[Input data]
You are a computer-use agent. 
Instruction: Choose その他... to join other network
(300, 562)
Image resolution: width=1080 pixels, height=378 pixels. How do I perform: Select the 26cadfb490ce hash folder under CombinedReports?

---

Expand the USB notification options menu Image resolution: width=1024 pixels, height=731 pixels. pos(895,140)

[Goal of the exercise]
Using the listing above, copy exactly the line that contains "Instruction: Choose その他...", the line that contains "Image resolution: width=1080", and each line that falls between them.

[Problem solution]
Instruction: Choose その他... to join other network
(300, 562)
Image resolution: width=1080 pixels, height=378 pixels. How do I perform: Select the 26cadfb490ce hash folder under CombinedReports?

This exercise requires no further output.